All lines in the entries below that hold "flag" make up the answer.

━━━━━ EXCERPTED DATA ━━━━━

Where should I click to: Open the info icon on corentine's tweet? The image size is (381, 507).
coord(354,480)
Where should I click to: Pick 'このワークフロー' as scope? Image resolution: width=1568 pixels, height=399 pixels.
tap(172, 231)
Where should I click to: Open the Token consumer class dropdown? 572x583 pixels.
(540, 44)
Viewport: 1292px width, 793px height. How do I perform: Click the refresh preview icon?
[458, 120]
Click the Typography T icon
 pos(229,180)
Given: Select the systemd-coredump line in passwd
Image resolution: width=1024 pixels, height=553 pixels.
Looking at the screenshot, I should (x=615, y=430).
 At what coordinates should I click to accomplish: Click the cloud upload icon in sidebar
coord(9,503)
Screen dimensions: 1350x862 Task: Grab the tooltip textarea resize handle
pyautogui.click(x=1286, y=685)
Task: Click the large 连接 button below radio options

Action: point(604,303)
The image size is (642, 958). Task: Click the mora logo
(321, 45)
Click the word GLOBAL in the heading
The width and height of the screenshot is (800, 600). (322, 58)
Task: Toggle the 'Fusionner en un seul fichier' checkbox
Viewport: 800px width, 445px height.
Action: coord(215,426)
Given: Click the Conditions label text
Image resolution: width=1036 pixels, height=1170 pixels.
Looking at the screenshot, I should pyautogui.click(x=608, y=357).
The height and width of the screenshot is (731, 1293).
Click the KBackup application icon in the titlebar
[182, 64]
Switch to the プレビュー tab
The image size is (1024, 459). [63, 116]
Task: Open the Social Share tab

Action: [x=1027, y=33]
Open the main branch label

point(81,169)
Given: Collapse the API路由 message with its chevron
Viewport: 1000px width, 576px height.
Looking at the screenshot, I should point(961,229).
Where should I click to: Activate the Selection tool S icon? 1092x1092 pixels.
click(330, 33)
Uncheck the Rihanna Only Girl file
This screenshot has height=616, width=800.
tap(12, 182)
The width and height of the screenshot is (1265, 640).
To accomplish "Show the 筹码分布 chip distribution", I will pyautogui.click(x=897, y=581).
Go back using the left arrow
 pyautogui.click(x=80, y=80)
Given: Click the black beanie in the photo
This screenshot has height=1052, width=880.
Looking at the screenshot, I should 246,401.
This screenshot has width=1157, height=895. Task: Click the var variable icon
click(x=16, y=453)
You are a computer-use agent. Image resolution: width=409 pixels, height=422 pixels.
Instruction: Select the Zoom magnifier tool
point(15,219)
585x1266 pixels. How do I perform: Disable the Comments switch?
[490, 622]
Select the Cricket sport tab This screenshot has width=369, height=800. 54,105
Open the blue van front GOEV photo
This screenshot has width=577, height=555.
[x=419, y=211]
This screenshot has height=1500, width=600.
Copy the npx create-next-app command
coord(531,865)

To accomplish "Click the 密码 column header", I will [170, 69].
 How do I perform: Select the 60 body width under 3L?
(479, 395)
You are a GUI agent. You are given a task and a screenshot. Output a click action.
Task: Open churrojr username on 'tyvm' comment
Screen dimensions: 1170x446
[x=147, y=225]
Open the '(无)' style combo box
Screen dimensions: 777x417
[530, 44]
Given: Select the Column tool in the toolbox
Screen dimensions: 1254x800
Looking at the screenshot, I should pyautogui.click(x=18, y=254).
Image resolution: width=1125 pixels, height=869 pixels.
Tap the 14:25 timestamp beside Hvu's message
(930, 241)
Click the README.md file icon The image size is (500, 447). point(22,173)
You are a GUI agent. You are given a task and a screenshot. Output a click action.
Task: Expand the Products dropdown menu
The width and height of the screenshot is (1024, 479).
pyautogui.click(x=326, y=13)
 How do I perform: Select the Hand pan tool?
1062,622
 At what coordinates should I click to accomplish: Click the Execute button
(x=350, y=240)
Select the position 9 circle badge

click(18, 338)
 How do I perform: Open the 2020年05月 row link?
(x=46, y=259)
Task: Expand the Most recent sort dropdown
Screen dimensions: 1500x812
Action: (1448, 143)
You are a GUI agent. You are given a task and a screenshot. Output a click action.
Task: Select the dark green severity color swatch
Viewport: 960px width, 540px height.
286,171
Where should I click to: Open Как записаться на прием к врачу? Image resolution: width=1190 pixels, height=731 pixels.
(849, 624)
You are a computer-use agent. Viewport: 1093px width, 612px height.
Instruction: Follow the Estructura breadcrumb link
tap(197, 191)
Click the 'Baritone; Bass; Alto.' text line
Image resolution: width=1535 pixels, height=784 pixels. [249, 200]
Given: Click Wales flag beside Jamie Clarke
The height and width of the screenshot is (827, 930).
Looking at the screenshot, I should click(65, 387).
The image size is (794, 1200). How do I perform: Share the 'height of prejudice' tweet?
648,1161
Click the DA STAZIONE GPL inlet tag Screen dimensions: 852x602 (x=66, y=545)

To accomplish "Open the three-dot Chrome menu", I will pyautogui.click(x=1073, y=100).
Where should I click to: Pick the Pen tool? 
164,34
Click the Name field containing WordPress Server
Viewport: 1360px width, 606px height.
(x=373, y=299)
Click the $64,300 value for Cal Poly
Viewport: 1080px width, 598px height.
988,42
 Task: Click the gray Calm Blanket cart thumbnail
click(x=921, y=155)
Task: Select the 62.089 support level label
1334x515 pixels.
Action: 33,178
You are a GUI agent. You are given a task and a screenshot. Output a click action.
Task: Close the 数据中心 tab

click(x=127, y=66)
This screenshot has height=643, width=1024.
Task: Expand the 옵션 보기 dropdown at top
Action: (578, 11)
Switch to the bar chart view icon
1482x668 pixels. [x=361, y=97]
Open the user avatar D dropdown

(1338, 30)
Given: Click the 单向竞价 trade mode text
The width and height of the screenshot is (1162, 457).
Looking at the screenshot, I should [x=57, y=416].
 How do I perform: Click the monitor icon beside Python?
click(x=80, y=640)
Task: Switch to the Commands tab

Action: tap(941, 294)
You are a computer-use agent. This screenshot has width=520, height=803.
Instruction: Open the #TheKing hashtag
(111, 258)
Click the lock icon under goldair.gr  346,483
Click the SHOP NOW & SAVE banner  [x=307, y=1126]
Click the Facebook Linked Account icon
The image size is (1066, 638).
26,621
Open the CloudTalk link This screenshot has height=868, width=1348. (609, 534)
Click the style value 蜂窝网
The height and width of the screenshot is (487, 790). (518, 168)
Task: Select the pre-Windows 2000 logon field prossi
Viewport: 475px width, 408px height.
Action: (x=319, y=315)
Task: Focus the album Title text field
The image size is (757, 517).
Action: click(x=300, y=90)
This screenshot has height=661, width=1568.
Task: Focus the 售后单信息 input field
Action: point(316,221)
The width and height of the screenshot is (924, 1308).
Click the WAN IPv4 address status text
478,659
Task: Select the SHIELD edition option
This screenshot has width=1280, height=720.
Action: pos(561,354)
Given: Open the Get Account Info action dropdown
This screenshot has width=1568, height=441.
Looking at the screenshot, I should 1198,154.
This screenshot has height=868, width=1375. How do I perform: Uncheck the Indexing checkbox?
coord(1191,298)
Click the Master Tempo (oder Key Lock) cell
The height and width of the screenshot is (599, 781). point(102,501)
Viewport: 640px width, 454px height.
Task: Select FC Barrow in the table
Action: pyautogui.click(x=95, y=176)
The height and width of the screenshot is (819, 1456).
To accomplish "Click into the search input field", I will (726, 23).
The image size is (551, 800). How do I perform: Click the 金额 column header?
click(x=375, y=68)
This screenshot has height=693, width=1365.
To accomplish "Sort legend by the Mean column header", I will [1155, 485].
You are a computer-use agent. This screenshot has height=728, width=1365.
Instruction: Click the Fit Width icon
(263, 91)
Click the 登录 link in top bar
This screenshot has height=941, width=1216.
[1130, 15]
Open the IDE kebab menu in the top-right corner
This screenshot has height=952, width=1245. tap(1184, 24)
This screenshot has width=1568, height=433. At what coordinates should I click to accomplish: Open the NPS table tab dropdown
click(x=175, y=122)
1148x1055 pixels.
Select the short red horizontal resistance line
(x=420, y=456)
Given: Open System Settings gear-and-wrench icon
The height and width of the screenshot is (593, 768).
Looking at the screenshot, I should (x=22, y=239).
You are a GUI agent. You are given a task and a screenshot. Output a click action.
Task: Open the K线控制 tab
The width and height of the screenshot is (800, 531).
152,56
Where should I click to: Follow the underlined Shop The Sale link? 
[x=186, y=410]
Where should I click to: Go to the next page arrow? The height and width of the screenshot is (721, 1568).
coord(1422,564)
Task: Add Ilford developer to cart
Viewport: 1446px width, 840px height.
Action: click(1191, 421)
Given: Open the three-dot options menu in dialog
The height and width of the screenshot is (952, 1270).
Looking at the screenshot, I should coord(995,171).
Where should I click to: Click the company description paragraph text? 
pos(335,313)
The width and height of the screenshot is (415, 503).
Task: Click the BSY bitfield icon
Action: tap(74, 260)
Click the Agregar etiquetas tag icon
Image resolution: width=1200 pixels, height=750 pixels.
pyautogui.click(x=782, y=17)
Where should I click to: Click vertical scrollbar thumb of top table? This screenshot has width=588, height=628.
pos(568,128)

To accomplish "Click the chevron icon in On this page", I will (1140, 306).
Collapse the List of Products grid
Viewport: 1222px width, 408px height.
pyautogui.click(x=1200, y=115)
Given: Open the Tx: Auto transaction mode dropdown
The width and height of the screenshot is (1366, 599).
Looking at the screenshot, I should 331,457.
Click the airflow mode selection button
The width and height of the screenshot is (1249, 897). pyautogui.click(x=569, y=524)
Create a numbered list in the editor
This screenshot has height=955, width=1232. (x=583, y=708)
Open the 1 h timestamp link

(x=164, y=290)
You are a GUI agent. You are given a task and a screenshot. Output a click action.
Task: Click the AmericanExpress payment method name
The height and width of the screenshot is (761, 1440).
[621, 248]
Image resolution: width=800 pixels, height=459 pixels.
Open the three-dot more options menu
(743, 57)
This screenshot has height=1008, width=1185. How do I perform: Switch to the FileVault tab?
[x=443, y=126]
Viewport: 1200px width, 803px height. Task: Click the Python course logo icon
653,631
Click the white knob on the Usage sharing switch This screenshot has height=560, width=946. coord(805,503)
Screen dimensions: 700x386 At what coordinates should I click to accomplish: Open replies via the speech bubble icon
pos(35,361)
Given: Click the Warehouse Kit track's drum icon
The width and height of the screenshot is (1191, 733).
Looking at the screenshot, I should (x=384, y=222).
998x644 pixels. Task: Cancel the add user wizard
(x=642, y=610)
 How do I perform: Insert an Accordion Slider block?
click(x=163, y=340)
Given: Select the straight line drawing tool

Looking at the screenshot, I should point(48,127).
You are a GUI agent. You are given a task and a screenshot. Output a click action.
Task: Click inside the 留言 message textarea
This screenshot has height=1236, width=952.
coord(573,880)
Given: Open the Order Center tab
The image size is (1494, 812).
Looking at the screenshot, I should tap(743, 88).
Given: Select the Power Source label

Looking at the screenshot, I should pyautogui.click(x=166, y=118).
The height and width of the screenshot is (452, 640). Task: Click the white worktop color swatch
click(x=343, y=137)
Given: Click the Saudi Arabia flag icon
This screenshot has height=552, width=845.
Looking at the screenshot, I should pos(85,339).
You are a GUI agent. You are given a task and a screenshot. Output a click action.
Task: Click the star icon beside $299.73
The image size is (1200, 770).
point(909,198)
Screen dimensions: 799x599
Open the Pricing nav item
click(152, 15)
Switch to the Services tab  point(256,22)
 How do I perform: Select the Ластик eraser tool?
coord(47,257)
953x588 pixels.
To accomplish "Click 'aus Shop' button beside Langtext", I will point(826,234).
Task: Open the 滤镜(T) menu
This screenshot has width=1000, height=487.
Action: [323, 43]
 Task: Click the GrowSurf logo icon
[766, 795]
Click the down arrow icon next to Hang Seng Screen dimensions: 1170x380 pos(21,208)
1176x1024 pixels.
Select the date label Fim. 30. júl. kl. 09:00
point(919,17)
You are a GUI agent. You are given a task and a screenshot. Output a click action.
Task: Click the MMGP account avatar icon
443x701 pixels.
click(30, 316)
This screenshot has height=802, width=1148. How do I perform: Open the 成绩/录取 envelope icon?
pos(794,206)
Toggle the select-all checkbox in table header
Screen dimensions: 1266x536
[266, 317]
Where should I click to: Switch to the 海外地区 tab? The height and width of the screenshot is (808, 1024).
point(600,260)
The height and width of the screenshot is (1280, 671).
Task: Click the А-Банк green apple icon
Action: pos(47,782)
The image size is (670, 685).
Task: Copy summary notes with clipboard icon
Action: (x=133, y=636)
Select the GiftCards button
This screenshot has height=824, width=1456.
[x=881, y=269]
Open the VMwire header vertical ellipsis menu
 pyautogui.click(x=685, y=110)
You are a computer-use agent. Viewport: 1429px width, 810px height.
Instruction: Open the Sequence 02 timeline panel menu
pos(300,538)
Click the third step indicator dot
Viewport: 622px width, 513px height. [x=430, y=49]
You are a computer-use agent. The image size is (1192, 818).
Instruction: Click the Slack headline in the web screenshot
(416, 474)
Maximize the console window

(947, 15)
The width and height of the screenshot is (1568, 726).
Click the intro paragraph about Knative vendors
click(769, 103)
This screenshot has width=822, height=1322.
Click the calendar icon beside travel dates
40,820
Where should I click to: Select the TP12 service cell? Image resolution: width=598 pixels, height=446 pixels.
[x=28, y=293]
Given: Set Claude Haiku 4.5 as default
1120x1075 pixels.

━━━━━

**WRITTEN REPLY:**
Given: Click Wales flag beside Jamie Clarke
Given: Click the Saudi Arabia flag icon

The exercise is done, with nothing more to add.